Where were the swallows?
Surely they were flying about the trees, chattering excitedly, whirling from place to place, planning, discussing, and preparing for flight? Winifred listened and looked, and felt convinced of this. She was sure she could see in the uncertain light the darting black forms chasing one another, hurrying through the air, and sometimes darkening it for a moment, as a cloud of winged birds rose together from the trees, and then as suddenly dispersed again. Yes, they were certainly going to fly away that night, the child thought, and she must wait and watch to see them go.
She curled up her feet under her little gown, pulled the soft quilt more comfortably about her, rested her head against an angle of the window-frame, and prepared to stay for the flight.
How long she waited she did not know. Gradually it seemed to her that the moonlight grew brighter. It became almost as light as day, only that there was a softness and beauty in the light which seemed hardly like sunshine.
Then all at once came a whirring of countless wings. It was a soft, feathery noise, as Winifred afterwards told herself, that made her think of the angels flying through heaven.
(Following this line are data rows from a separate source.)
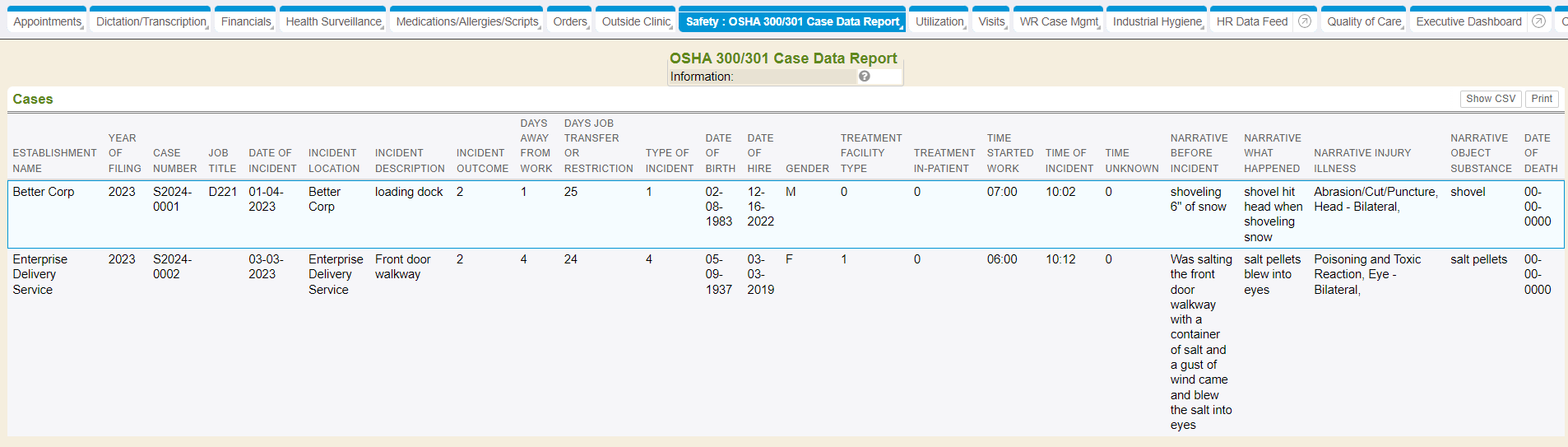Open the Health Surveillance tab
The image size is (1568, 447).
333,21
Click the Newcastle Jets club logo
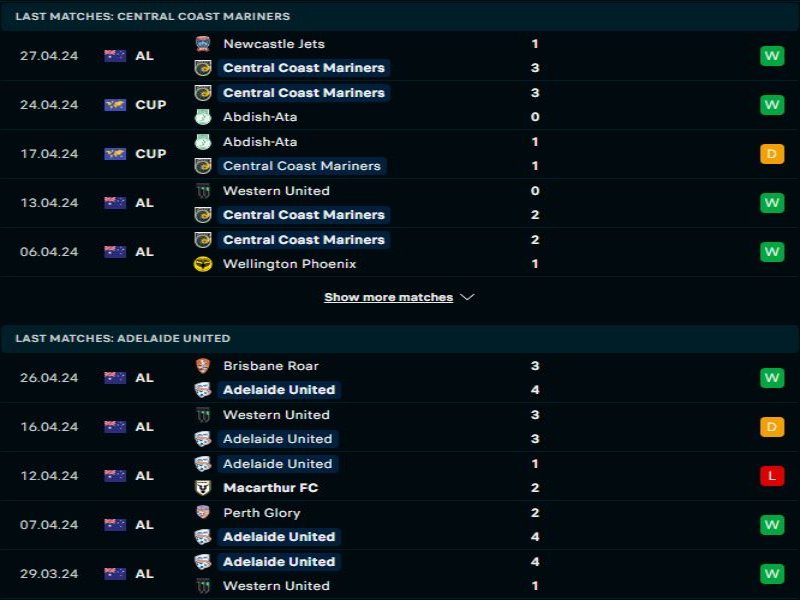800x600 pixels. tap(203, 44)
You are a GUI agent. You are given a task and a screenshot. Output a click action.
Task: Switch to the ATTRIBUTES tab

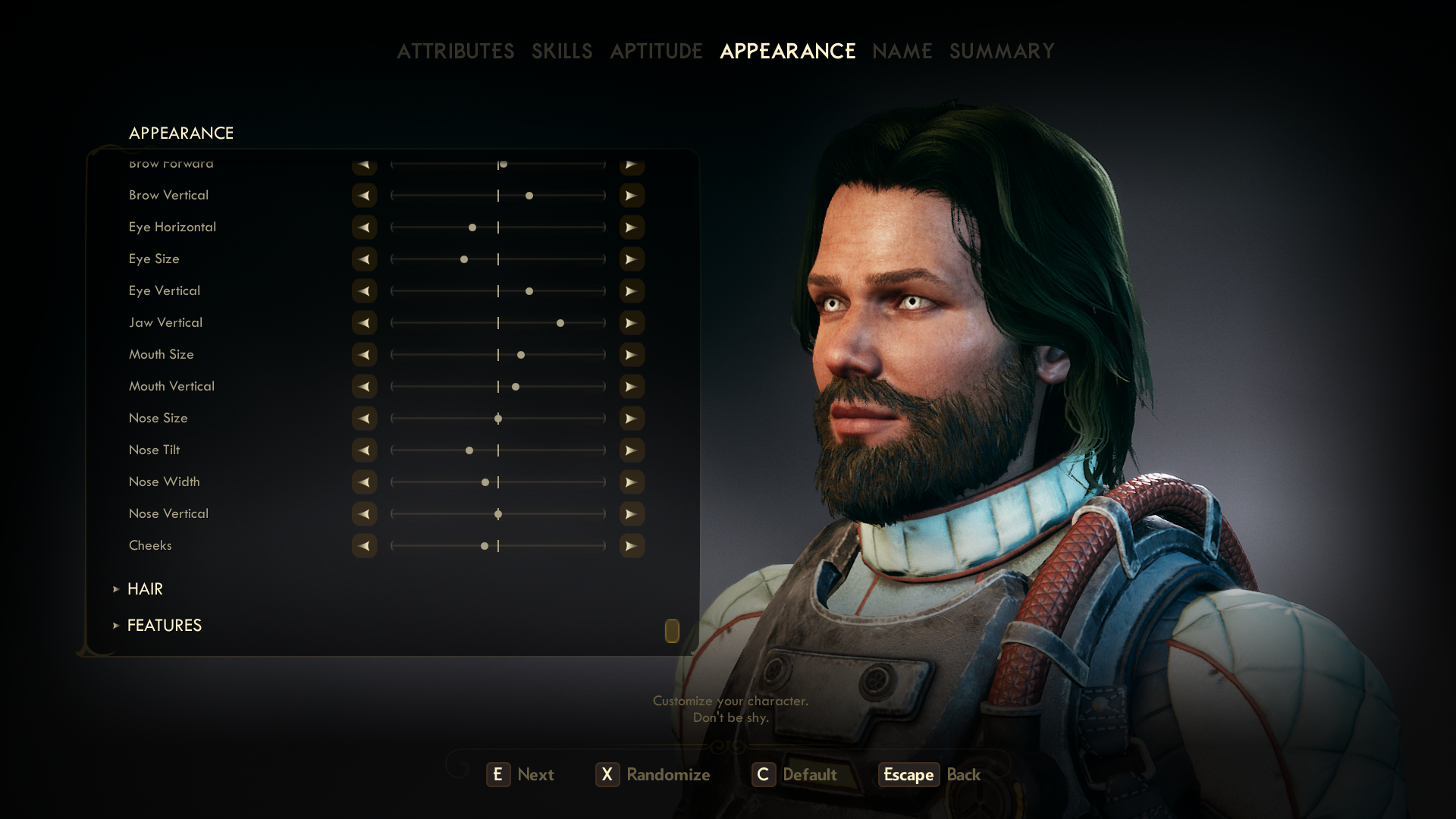(456, 52)
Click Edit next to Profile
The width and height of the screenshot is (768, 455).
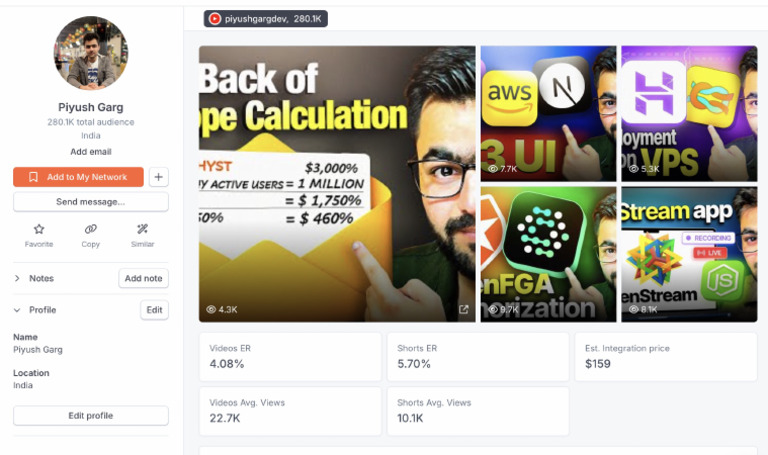pos(154,310)
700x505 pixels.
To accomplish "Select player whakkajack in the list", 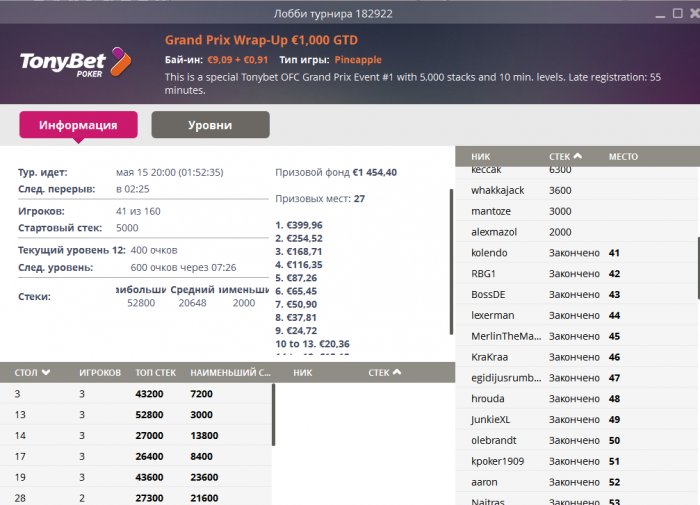I will [x=577, y=190].
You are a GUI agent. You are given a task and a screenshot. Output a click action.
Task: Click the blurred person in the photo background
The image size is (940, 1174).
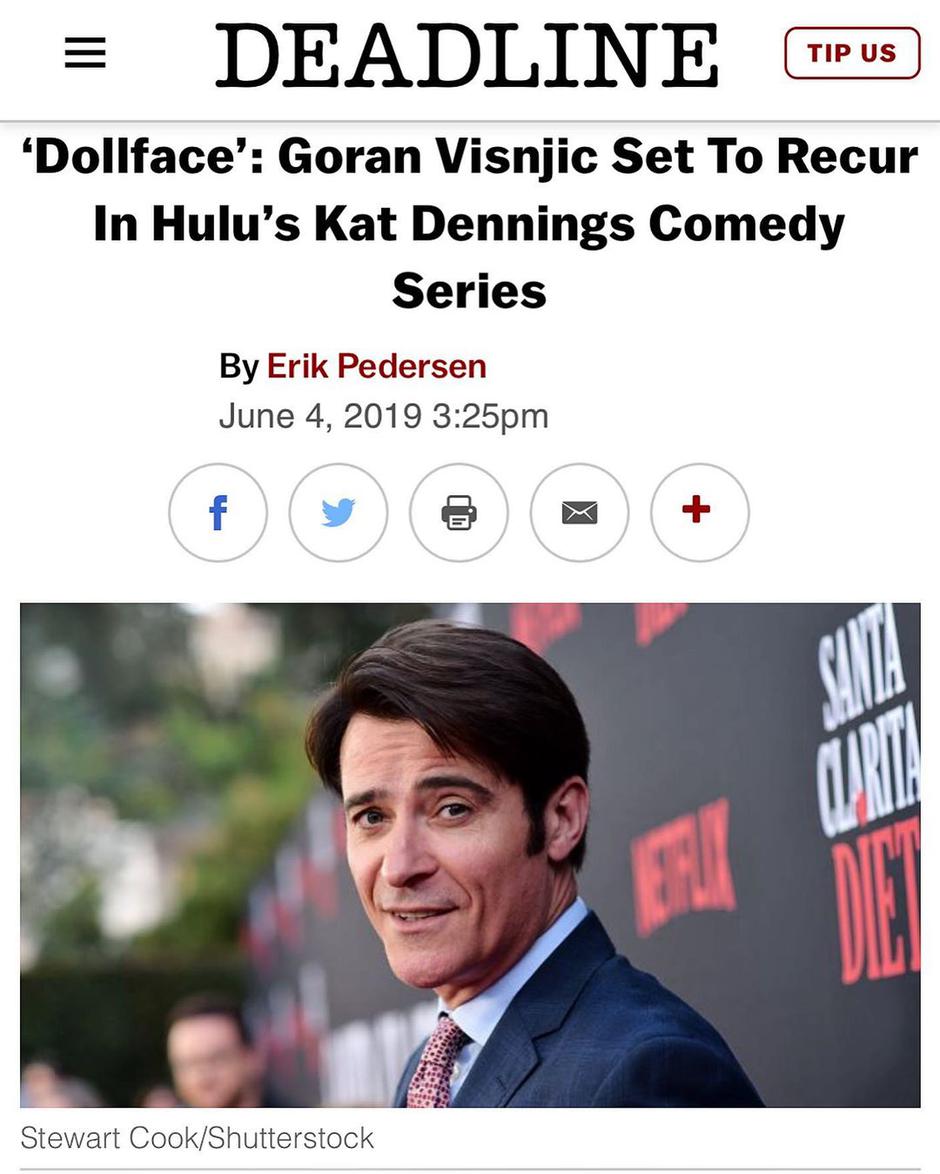pyautogui.click(x=206, y=1052)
And this sound of wings came nearer and nearer, and the air seemed dimmed by a dark, soft cloud of flying birds.
“The swallows!” said Winifred, softly; “they are going. I must open the window and say good-bye.”
The window was soon thrown wide, and the child leaned eagerly out and called to the birds who were whirling past.
“Oh swallows, dear swallows! Good-bye! good-bye! Where are you going?”
And the swallows answered in a sort of musical chant:
“We are going to the land of sunshine and flowers;
We are leaving behind the darkness and cloud;
We are going whither the great power leads;
We are going we know, yet know not where.”